A plot you'll probably make quite often is a histogram. For this, use plt.hist().

    plt.hist(data, bins, stacked=True/False, density=True/False)
    
The "bins" argument can either be an array, or simply setting "bins=x" for a number of evenly spaced bins. Setting stacked and density to True will normalize your data to sum to 1.

In [None]:
plt.hist(gaussian, bins=20, stacked=True, density=True)
plt.grid(True)
plt.show()

Just like with normal plotting, there are lots of customizable options for histograms, including:

    facecolor: string argument giving color of histogram
    edgecolor: string argument giving edge color
    alpha: opacity, ranging from 0 to 1
    hatch: a histogram filling style, such as '\\', '//', '.', '..', etc
    histtype: bar, step
    density: True/False
    stacked: True/False
    cumulative: True/False
    
Full details here: https://matplotlib.org/stable/api/_as_gen/matplotlib.pyplot.hist.html
    
## Gaussian Fitting

Let's try fitting the Gaussian. This is a little bit redundant since we already know it's a Gaussian distribution, but this example should illustrate how the fitting process works. Let's use a package from scipy:

In [None]:
from scipy.stats import norm

Pro-tip: if you're ever unsure about how to use a function, type ? after the function name to call up the docstrings.

To fit a Gaussian, simply use norm.fit(data). This will return the mean and standard deviation of the fit. np.average() and np.std() will give the mean and standard deviation of the actual data.

In [None]:
mu, sigma = norm.fit(gaussian)
print(mu, sigma)

This did pretty well. It performs better the larger the sample you give it. 

Next, to overplot the Gaussian fit, you can calculate the probability density function (PDF).

In [None]:
x = np.linspace(-5, 5, 1000)
pdf = norm.pdf(x, mu, sigma)

plt.plot(x, pdf, 'k-', linewidth=2)
plt.hist(gaussian, bins=50, color='mediumpurple', alpha=0.4, density=True, fill=True, histtype='step')
plt.title("Fit results: $\mu$ = %.2f, $\sigma$ = %.2f" % (mu, sigma)) 
#Pro-tip: this prints out the values of mu and sigma to 2 decimal places.

plt.show()

## Interpolating Data

You may encounter a situation in your research where you will need to interpolate a model to interpret your data. The scipy library has many different interpolating (and extrapolating) algorithms, but the simplest is a 1D interpolation, called interp1d. 

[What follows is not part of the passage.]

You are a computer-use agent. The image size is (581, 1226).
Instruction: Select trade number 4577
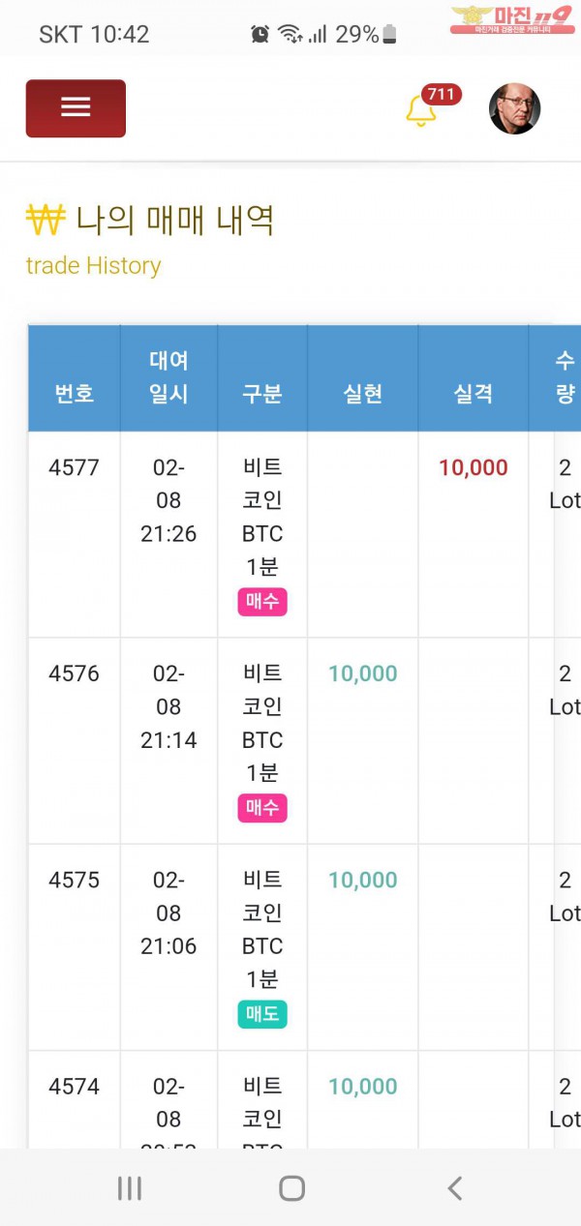click(74, 467)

Let's first generate a well-behaved function that will be easy to interpolate along.

In [None]:
xarray = np.linspace(-4*np.pi, 4*np.pi, 30)
yarray = np.sin(xarray)

plt.plot(xarray, yarray, 'o')
plt.show()

What do you notice about this plot? Well, at first glance it doesn't really look like a sine curve because it is poorly sampled. Of course, since we already know it's a sine curve, we could just sample the function better, but say you didn't have such a nice function. Interp1d comes to the rescue! 

In [None]:
from scipy.interpolate import interp1d

There are a few steps to interpolation. First, the interp1d function interpolates your original y array. Then, you need to define the new array along which to interpolate, which must completely fit inside the original array (or else it's extrapolation). We'll take the same array but grid it more finely. Finally, you create a new y array using the interpolated function.

In [None]:
interp = interp1d(xarray, yarray)
xnew = np.linspace(-4*np.pi, 4*np.pi, 1000)
ynew = interp(xnew)

plt.plot(xnew, ynew, '--')
plt.plot(xarray, yarray, 'or')
plt.show()

Now it looks much closer to a sine curve!

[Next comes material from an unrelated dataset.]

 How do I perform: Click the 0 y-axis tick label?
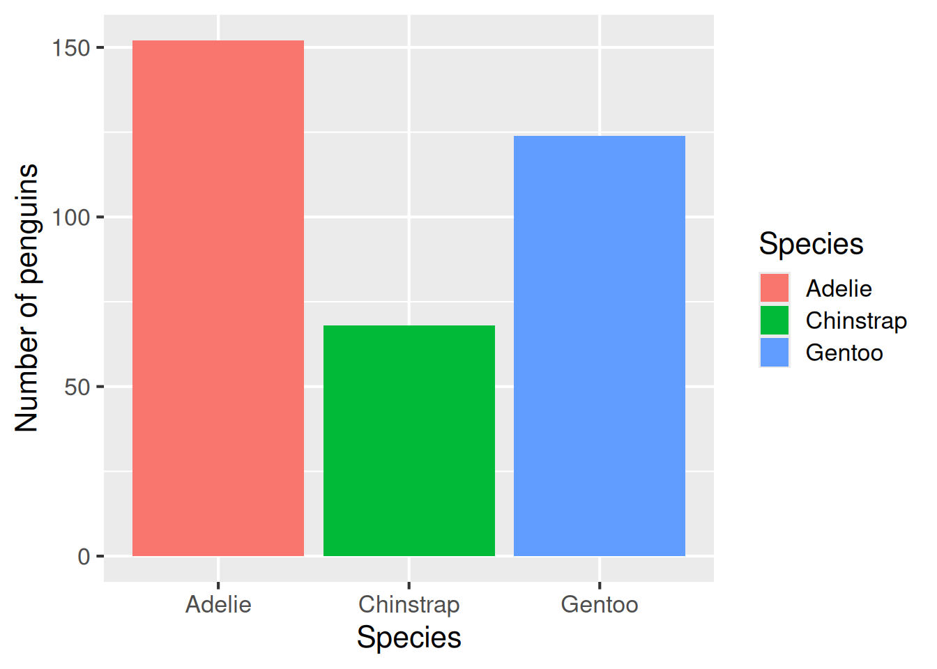pyautogui.click(x=84, y=557)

## Loading data files into Python 

Up until now, none of the exercises have required you to load in an outside file to the notebook, but this is definitely something you'll need to learn! You can use np.genfromtxt, np.loadtxt, or a library called pandas if you're feeling advanced. 

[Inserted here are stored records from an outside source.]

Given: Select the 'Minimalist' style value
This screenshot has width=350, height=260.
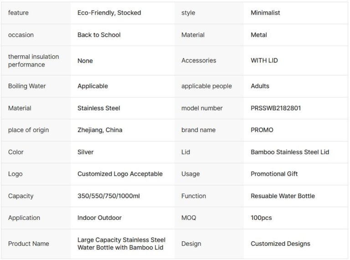Looking at the screenshot, I should (265, 13).
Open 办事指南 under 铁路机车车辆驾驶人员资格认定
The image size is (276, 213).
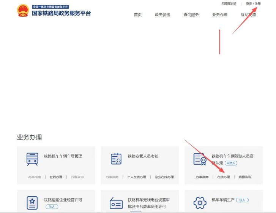[x=202, y=177]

If your file is just a 1D array of floats, then simply defining a variable with np.genfromtxt('filename') will suffice. Other arguments include "dtype" which allows you to specify that they're strings or integers, and in a moment I'll show you how to transpose a text file.

First let's load up the spectrum we are going to work with. Python reads by rows, not columns, but if you want separate arrays indicating the columns such as wavelengths, flux, and flux errors, you can transpose it, by doing np.genfromtxt('filename').T. You can define it all in one line, like so:

x, y, z = np.genfromtxt('file_with_three_columns.txt').T

###  Load up the file "test_spectrum.txt", whose three columns are wavelength, flux, and error.

In [None]:
# load file here

# Fitting a Spectrum

Finally we can put what we've learned together to do a real life astronomy example! We will do this exercise together.

Here is a sample spectrum which features a prominent spectral emission line. Our job will be to fit the line with a Gaussian model to compute its peak flux and FWHM. 


Let's plot up what we have so far. This is a great opportunity to show you another useful plotting tool: errorbars! 

Instead of doing plt.plot, you can do plt.errorbar, which plots both the data and the errorbars. The first two arguments are x and y like in plt.plot, and the next two arguments are xerr and yerr. You can specify the color of the errorbars using the keyword argument (kwarg) "ecolor", and you can put hats on the errorbar with "capsize."

### Plot the spectrum with y errors (it doesn't have x errors) with the data in blue and the errorbars in magenta.

In [None]:
# your plot here


We're going to use the optimize function from scipy. This allows you to fit pretty much any kind of function you want, but here we know that the emission line has a Gaussian profile. 

Many spectral lines are well-described by a Gaussian curve, and lines that deviate from a Gaussian are often astronomically interesting. So the first step in many spectroscopic projects is to see if your line is Gaussian.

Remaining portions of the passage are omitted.